Enter Nineteenth Century Collections Online [NCCO]. This recently launched project follows in the footsteps of its eighteenth-century predecessor and, in the words of its publisher Gale Cengage, aims to be “the most ambitious scholarly digitisation and publication program ever undertaken.” The archive will contain millions of pages of nineteenth-century books, periodicals, diaries, letters, manuscripts, photographs, government records, pamphlets, and maps. More interestingly, it promises researchers the opportunity to subject these sources to some interesting new forms of qualitative and quantitative analysis. I’ve spent the last few days playing around with a trial version and, whilst it’s too soon to write a full review, I have a few preliminary thoughts on how it’s shaping up.
NCCO contains such an eclectic range of sources that it’s difficult at first to get a handle on all of its contents. In fact, it makes more sense to think of NCCO as a customisable research platform that houses a series of themed archives. By the looks of things, it’ll be possible for libraries to select which archives they want to subscribe to. At present, three archives are available, each of which contains a series of sub-collections:
- Asia and the West: Diplomacy and Cultural Exchange
British Foreign Office correspondence on Japan; dispatches and records from U.S. consuls in various Asian territories; missionary correspondence and journals; periodicals on Asian culture and society.
- British Politics and Society
British Cabinet Papers, 1880-1916; British Labour History Ephemera; British Trade Union History Collection; Civil Disturbance, Chartism and Riots in Nineteenth Century England; Colonial Defence Commission under Lord Carnarvon; Diaries of Sir Frederick Madden; Discontent and Authority, 1820-1840; Transactions of the Manchester Statistic Society I & II; Home Office papers, records, and correspondence; the Police Gazette, 1828-1845; Ordnance Survey Drawings, 1789-1840; Papers and Correspondence of Charles James Fox, 1749-1806; Papers of Sir Robert Peel; Working Class Autobiographies; papers relating to Radicalism, Anti-Radicalism and Reform, 1769-1861; ephemera relating to British social and working conditions, politics, and economics, 1770s-1850s; the papers of John Cam Hobhouse, 1809-1869; rare freethought militant 19th century books; rare radical and labour periodicals; letters relating to the Jack the Ripper killings; books, pamphlets, and periodicals relating to working-class politics.

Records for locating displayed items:

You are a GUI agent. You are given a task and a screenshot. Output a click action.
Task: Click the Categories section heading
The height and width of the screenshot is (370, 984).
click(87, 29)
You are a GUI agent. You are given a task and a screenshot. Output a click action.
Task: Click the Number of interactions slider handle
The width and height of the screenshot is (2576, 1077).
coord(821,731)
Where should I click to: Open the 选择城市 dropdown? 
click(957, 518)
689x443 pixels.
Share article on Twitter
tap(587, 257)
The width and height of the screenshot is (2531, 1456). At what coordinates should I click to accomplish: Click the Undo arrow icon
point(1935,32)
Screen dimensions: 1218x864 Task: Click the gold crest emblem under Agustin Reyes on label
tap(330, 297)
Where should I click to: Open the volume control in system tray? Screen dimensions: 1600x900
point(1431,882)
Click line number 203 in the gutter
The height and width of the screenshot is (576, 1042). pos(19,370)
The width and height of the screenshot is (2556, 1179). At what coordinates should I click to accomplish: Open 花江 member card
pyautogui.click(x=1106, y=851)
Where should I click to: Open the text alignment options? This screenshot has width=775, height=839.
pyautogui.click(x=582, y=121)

*Exercise*: Retype, word for word, the stretch of the text on Nineteenth Century Collections Online from "NCCO contains such" through "culture and society.".

*Solution to the problem*:
NCCO contains such an eclectic range of sources that it’s difficult at first to get a handle on all of its contents. In fact, it makes more sense to think of NCCO as a customisable research platform that houses a series of themed archives. By the looks of things, it’ll be possible for libraries to select which archives they want to subscribe to. At present, three archives are available, each of which contains a series of sub-collections:
- Asia and the West: Diplomacy and Cultural Exchange
British Foreign Office correspondence on Japan; dispatches and records from U.S. consuls in various Asian territories; missionary correspondence and journals; periodicals on Asian culture and society.